There is a guy down that way that built a house and put in an outside wood boiler. I drive by there every day to go to work. Sometimes he would have it so damped down it was literally just pouring dense smoke. With the stack being so low the smoke would just hug the ground. I couldn't imagine his neighbors were too happy with that and it only lasted maybe the first two heating seasons. Now he has built a shed around the boiler and has an array of solar thermal panels.... apparently enforcement does work on some of the worse offenders. I don't believe he has burned his boiler in several years. We do have inversions here and the air quality people do fine for burning a non-permitted device on 'no burn' days. My pellet stove is permitted by the county by once I get absorbed by the local municipality it will no longer be permitted on 'no burn' days. My stove was not listed on the EPA list but from googling around it appears to be between .7 and .9 grams/hour.
 
   / EPA issue ban on wood stoves #66  
Did you know that the auto industry investigated cleaning the air with on board filters on cars. It was discovered that those systems could remove pollutants at far greater rates than all the expense to control combustion. In short the car could be used as a scrubber of pollutants and could scrub far more from the air then the car created at far less expense. Well the EPA wasn't interested in that all! Got to wonder about the motives, build machines that remove more pollutants than expelled or just slowly crush the auto industry in this country. Don't want CO2 in the air!, build machines to remove it, that's way more efficient than messing with car engines, or your fireplace. HS

If we would stop bulldozing good trees and forests, and harvest the dead, dying or weak trees, and quit planting shrubs and calling them trees, and also quit covering over good grass fields with concrete for the next shopping center, nature could filter that CO2 for us, and solve the problem more efficiently yet. As long as we keep putting more concrete down, the problems will get worse.
 
   / EPA issue ban on wood stoves #67  
Hot off the press for those interested in wood burning violations issued in the SF Bay Area...

North Bay hotbed for illegal burning - ContraCostaTimes.com

Many areas with violations are AG and very rural with an abundance of wood and no Natural Gas.

There is a drive for more enforcement and staff to carry it out.
 
   / EPA issue ban on wood stoves #68  
Hot off the press for those interested in wood burning violations issued in the SF Bay Area...

North Bay hotbed for illegal burning - ContraCostaTimes.com

Many areas with violations are AG and very rural with an abundance of wood and no Natural Gas.

There is a drive for more enforcement and staff to carry it out.

man. im soooo glad i moved out of California.

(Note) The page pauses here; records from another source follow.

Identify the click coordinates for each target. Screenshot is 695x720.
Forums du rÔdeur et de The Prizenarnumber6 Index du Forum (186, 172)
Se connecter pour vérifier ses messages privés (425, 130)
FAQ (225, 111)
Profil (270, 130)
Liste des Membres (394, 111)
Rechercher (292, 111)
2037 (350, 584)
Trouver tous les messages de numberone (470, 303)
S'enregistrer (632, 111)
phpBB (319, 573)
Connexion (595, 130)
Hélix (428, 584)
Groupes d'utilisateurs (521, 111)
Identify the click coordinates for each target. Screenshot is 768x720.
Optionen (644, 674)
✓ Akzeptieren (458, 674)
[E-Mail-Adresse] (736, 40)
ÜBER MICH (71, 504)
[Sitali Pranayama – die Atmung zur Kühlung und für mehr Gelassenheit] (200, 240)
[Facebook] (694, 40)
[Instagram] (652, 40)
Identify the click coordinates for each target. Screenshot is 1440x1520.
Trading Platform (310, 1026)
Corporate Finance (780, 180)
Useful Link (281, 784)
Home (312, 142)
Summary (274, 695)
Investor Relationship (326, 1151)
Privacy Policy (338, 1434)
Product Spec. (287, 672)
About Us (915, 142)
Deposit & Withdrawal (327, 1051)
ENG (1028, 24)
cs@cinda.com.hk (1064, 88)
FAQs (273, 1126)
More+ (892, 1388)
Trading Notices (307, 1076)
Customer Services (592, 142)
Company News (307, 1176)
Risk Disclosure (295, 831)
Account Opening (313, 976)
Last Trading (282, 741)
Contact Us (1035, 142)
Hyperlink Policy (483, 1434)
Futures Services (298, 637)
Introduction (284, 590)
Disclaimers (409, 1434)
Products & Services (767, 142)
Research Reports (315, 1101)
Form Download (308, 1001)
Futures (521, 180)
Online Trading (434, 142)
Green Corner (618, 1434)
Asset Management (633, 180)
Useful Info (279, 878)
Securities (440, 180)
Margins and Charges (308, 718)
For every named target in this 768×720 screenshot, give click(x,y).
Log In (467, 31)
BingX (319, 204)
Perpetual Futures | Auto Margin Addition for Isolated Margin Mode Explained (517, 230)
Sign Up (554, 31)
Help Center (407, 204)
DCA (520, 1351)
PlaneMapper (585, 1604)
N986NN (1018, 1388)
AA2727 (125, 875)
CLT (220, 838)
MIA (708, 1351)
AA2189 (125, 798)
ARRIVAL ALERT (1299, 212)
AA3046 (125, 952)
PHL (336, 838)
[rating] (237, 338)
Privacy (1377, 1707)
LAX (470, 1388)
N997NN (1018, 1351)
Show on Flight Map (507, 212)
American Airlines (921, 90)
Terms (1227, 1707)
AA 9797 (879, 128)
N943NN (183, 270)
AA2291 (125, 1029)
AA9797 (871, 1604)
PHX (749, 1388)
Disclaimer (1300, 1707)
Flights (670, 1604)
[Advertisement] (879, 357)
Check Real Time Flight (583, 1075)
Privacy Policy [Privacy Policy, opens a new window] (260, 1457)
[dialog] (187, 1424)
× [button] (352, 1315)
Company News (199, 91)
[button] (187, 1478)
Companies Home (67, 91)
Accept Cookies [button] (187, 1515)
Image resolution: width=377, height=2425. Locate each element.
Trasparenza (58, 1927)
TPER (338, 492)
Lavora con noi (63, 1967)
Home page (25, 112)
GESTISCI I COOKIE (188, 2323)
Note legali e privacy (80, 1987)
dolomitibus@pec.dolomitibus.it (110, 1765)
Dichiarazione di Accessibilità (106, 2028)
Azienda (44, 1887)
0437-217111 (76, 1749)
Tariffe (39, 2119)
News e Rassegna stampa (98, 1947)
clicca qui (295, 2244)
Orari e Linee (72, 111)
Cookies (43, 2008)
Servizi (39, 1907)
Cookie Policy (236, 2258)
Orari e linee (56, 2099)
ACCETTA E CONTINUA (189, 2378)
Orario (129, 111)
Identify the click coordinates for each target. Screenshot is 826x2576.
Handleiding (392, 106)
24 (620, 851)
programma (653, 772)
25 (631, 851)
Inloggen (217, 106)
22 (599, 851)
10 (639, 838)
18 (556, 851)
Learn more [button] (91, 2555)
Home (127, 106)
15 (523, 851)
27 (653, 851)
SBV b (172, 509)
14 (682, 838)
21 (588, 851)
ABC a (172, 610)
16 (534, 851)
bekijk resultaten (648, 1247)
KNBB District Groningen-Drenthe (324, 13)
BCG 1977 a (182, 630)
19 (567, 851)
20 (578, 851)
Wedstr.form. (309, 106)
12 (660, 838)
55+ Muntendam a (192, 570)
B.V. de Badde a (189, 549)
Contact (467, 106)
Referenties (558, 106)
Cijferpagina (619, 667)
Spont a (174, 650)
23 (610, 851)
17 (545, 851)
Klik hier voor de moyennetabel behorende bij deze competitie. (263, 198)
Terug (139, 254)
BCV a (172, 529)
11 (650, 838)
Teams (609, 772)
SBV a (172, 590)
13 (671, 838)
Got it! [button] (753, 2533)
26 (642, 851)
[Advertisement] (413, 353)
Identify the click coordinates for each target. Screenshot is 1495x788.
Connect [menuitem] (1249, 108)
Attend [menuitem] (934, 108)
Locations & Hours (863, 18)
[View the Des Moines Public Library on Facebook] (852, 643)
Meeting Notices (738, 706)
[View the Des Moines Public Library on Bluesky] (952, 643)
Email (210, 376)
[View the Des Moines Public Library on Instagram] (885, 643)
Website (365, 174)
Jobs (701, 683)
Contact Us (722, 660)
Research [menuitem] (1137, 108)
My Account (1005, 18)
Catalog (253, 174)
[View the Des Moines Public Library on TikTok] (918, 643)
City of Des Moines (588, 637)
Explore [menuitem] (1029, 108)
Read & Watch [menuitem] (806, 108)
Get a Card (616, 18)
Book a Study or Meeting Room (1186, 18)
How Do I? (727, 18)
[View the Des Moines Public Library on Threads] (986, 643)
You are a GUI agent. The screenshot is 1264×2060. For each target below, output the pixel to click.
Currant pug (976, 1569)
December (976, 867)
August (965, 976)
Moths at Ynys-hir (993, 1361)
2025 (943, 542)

A state that outlays cheap heat for cleaner air, but lets it busses run belching smoke cause its too expensive to fix them
 
   / EPA issue ban on wood stoves #69  
Have to admit I know several scofflaws... these are older retired folks that have lived in their homes for decades... have large stockpiles of seasoned and split hardwood and burn to keep warm and openly defy the ban.
 
   / EPA issue ban on wood stoves #70  
I made a post regarding this when people COULD send letters and emails to the EPA and tell them to stop. no one listened and post was full of green people saying how GOOD it would be and that no one would be effected. see here
http://www.tractorbynet.com/forums/friendly-politics/300792-rural-friends-epa-going-after.html
so I warned people no one listened and no one participated I included links to the info and links to contact them to stop it or at least tell them to stop.